Real sleeping pills, ones that work, are hard to obtain without a prescription. It means having a doctor, going through the ritual of seducing the doctor, and sometimes the pharmacist; it means having connections, conniving in some way. Whether you like it or not, you’re engaged in a relationship, you stick with the prescriber who comes up with the goods, you move on from the schmucks. (p. 40)

And because these medications affect people differently, overdoses of sleeping pills and elixirs can pose a significant risk – an issue compounded by the adverse impact of these treatments on our short-term memory. Once again, the literary world is full of near misses with these drugs – some accidental, others deliberate.

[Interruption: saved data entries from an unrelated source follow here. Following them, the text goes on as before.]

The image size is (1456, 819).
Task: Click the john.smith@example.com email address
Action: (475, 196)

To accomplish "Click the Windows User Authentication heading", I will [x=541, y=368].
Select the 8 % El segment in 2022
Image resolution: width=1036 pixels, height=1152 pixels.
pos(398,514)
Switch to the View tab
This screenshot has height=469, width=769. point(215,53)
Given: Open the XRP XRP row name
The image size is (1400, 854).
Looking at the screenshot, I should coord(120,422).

In Brazil, Clarice Lispector almost perished while smoking in bed, when, under the influence of sleeping pills, her mattress caught fire. In another incident, Virginia Woolf had an early brush with death at the hands of Veranol, several years before her suicide by drowning.

Before she gave herself over forever to the stones and the river, Virginia Woolf was rescued, at the age of thirty-one, from an overdose of veronal, by an injection of strychnine, a lot of coffee, and whacks from a wet towel. (pp. 51–52)

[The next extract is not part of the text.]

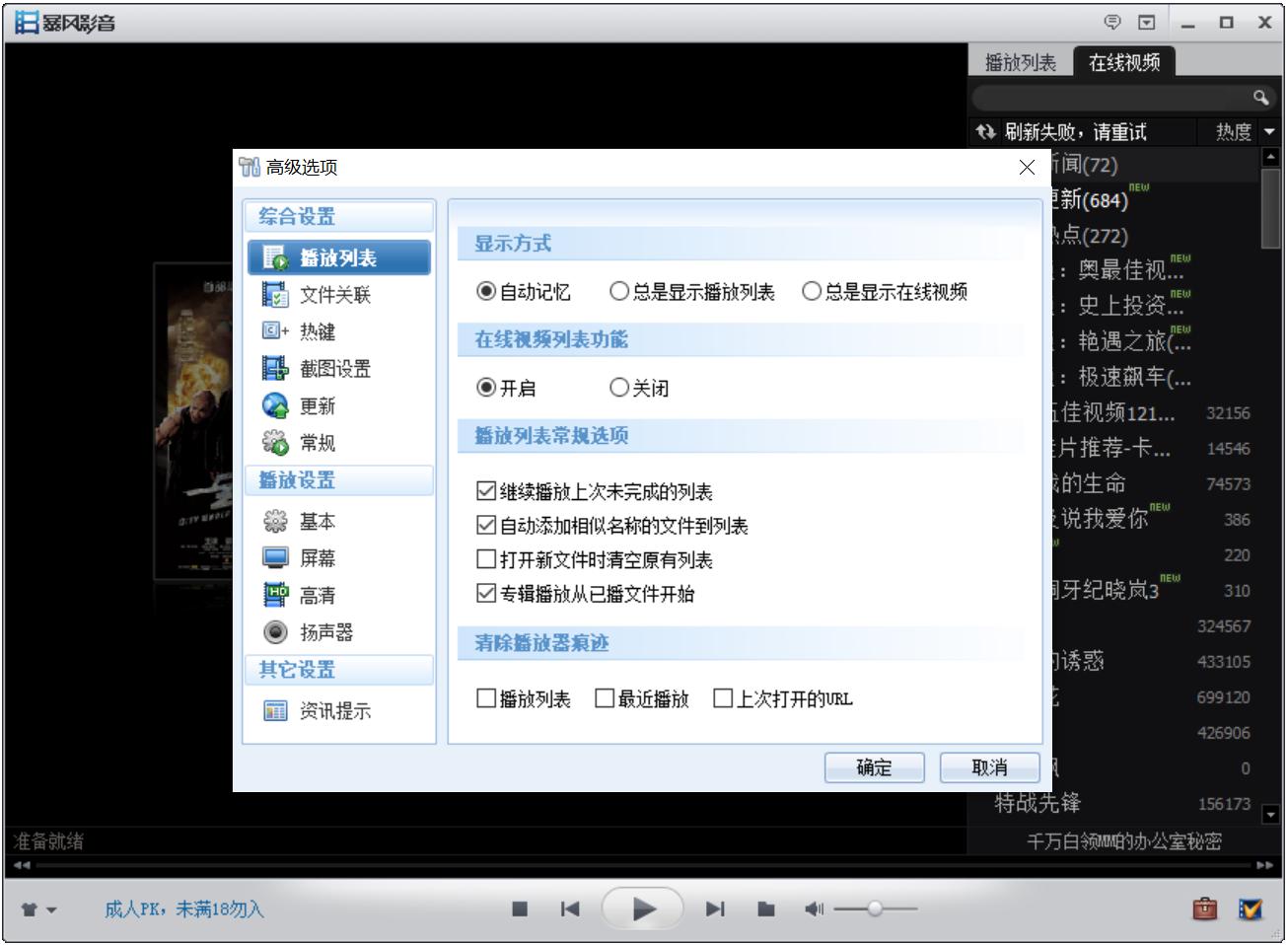Skip to the next track
Screen dimensions: 1288x945
[x=715, y=909]
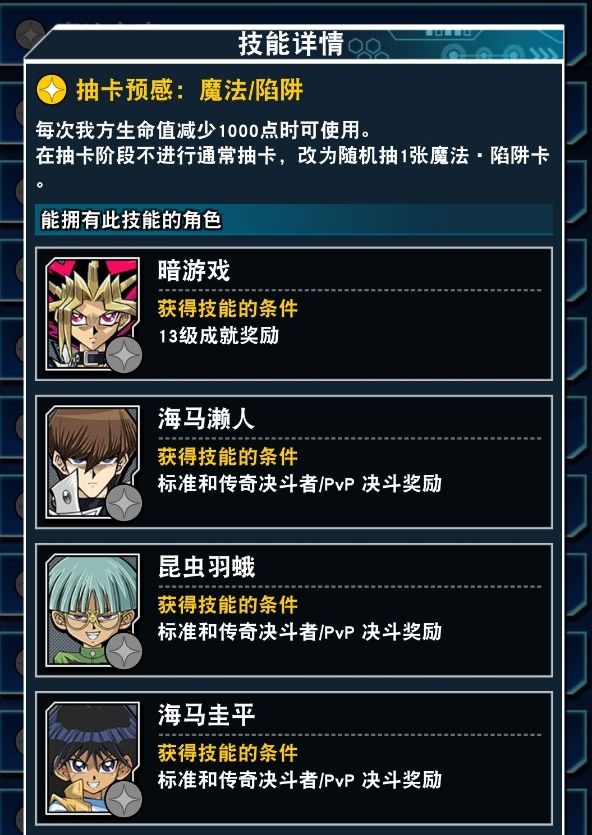Select the 昆虫羽蛾 character portrait

pyautogui.click(x=93, y=609)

Other writers deliberately overdose on sleeping aids to commit suicide, choosing ‘the big sleep’, often at an early age. Akutagawa and Cesare Pavese are notable examples here, but there are many more in the wider literary arena.

Musing on her own relationship with insomnia, Darrieussecq writes humorously about trialling a plethora of bedtime rituals and sleeping aids, from fasting, acupuncture, hypnosis and meditation to various acupressure mats, gravity blankets, and other weird and (not so) wonderful treatments. Sadly, none of these miracle cures deliver a sustainable solution for Darrieussecq despite the myriad of claims from enthusiastic manufacturers.

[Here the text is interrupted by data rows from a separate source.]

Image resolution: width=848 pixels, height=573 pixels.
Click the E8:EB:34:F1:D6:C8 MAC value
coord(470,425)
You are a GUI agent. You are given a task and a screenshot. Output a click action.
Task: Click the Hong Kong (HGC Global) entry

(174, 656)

Following a polysomnographic analysis of her sleep patterns, Darrieussecq is deemed to be experiencing hypervigilance, a condition that means she wakes up to 20 times an hour (far more than the 2 or 3 micro-awakening per hour many of us experience in a typical night). Consequently, she must maintain a strict bedtime routine, getting up and going to bed at exactly the same time each day including weekends; otherwise, she will fail to connect with her ‘sleep train – the one that arrives approximately every two hours’. No more reading, listening to music or playing with the kids under the covers for Marie – her bed is for sleep and sex, but nothing else.

Thanks to this drastic scheduling of my time and space, I fall asleep. Deeply. It works. At midnight I rest my head on the pillow. At five past midnight the train arrives, and after a brief trip through the hypnagogic mountains, I am no longer there. It’s extraordinary. I often want to go to bed earlier, but no, midnight is when my locomotive turns into a pumpkin.

Alas, I continue to wake up at 4.04 a.m. In short, after two train cycles, I need at least one more for a restful night. (p. 208)

So much of this creative memoir / archive of sleeplessness resonates with me personally, particularly the horror of waking up between 3 and 4 at night, stranded in the interminable limbo of insomnia until the alarm goes off at 6. Moreover, the book’s vignette-style structure reflects the fragmentary nature of this condition, capturing the freewheeling association between a myriad of thoughts as the mind flits from one topic to another – once again, a feverish state I am intimately familiar with.

In short, this is a fascinating treatise on a frustrating condition that many of us will experience at some point in our lives. Recommended reading for any literary lover, especially those with an interest in the mysteries of sleep!

Sleepless is published by Fitzcarraldo Editions; my thanks to the publishers and the Independent Alliance for kindly providing a review copy.